Crypto After Death

By Isabella Green

Hopefully, when we are pondering the mortality of our beloved friends and family members we are focused on more important things than what we stand to receive. It is certain that one day we will all die and any possessions we maintain will be left to those nearest our hearts. Ideally the process to bequeath and receive these possessions is simple and quick; however, that is often not the case. As there are a wide range of hypothetical obstacles and technicalities, the legal proceedings can take years. When a person is grieving the loss of someone dear to them, the last issue should be settling the deceased estate. When this closure cannot be reached it continues to cause disturbance in the lives of living. The infamous inheritance dispute between Anna Nicole Smith and her late husband’s descendants took 20 years and two trips to the United States Supreme Court. That complicated legal case primarily involved a dispute over who was entitled to certain interest payments. All of this was before the age of cryptocurrencies.  

Cryptocurrencies are not designed to be traced and are held differently from other assets. If the beneficiary does not understand the fickle nature of the asset or the requirements for accessing the crypto, they could be robbed of ownership. Each currency has its own process for transferring ownership, if it has one at all, which becomes more complicated when the original owner has passed and is personally unable to make the transfer. With each currency tackling the issue individually, those that are inheriting from a wide portfolio of accounts will find themselves with even more difficulties. Current solutions for the actual transfer from the deceased to a beneficiary are complicated and require considerable planning before the owner has died, an avenue that is not often thought about when one is considering putting money into cryptocurrencies. The easiest solution is the avenue that most people take when they make a new email password, writing it on a piece of paper and putting it somewhere safe. There are a plethora of problems with this, primarily that anyone who is able to access the cryptocurrency will effectively own it. Additionally, the new rightful owners could be unable to find such credentials or know which currency they now own. 

It is entirely possible that the deceased took no steps to securely pass on their portfolio of which the living have no knowledge. This is not a feature exclusive to cryptocurrencies, which suffer from many of the same issues as other assets. However, these issues are couples with the unique challenges of an emerging asset type. Inheritance tax is also something that must be considered. Depending on how the currencies are kept, what legal jurisdiction you live under, and many other factors the beneficiaries could have to pay tax on the whole estate, including cryptocurrencies. With so many factors to consider it is imperative that people prepare properly.  

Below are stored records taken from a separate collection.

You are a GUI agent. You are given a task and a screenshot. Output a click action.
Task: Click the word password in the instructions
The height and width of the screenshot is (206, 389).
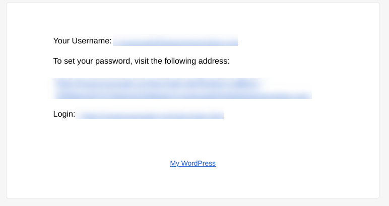tap(113, 61)
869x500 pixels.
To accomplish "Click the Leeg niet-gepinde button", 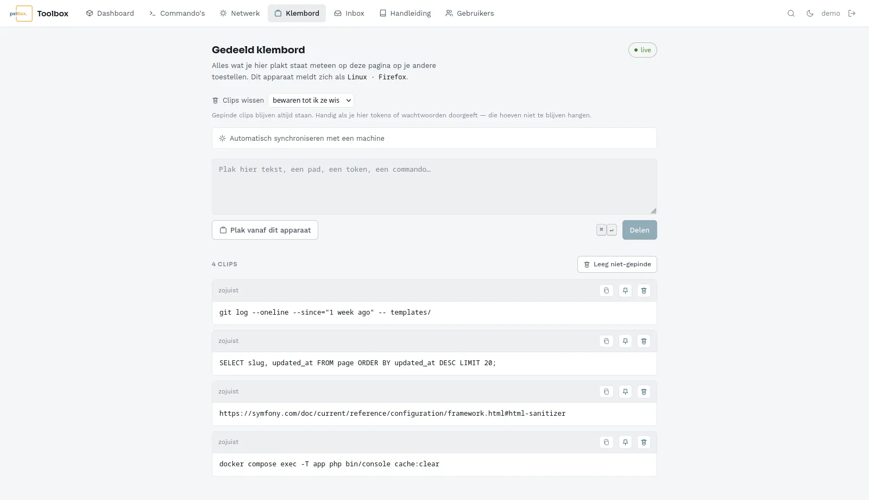I will [x=617, y=264].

When considering whether or not to enter the cryptocurrency market, one factor that should be considered by a conscientious investor. Cryptocurrency is new; however, it has already faced its fair share of complications. The problems with the handling of inheritance are another strike against. With more routine, structured procedures in place more investors could see the stability and long-term viability that is possible. The ease of transferability upon the death of the original owner is not alone on the list of problems with cryptocurrencies. Their newness also results in their instability, making them risky investments. As they are completely digital there is a great risk for hacking and very few legal protections in place. With access to accounts being extremely difficult to keep safe for a next of kin, any method of storing the necessary credentials is vulnerable to attack. More traditional investment options have far greater legal protections surrounding them and even with long legal proceedings, the eventual heir has numerous protections that ensure the proper transfer of ownership.  

Much of the law surrounding crypto is still unwritten. It will take trial and error in this field to create a procedure that allows the easy flow of wealth from one generation to the next. Issues with actually accessing the currency, educating the beneficiary of the necessary steps for recovery, and the legal process are coupled with the already difficult and lengthy inheritance process. The typical procedures only become more complicated as the assets are less grounded in the physical realm. With the traditional inheritance process, one does not have to worry about the compliance of multiple companies or the expert execution of foresight by the deceased. The exciting thing about cryptocurrency for many people is that it is new. The early investors are able to craft the rules and regulations; however, this is a cause for concern for many. As cryptocurrency ages and matures so will its owners, encouraging quick solutions to a foreseeable issue. As it stands now there is no single action that solves the ongoing and growing issue of what should happen to cryptocurrency after the death of its owner. 

The views expressed in this article are the author’s own, and may not reflect the opinions of The St. Andrews Economist.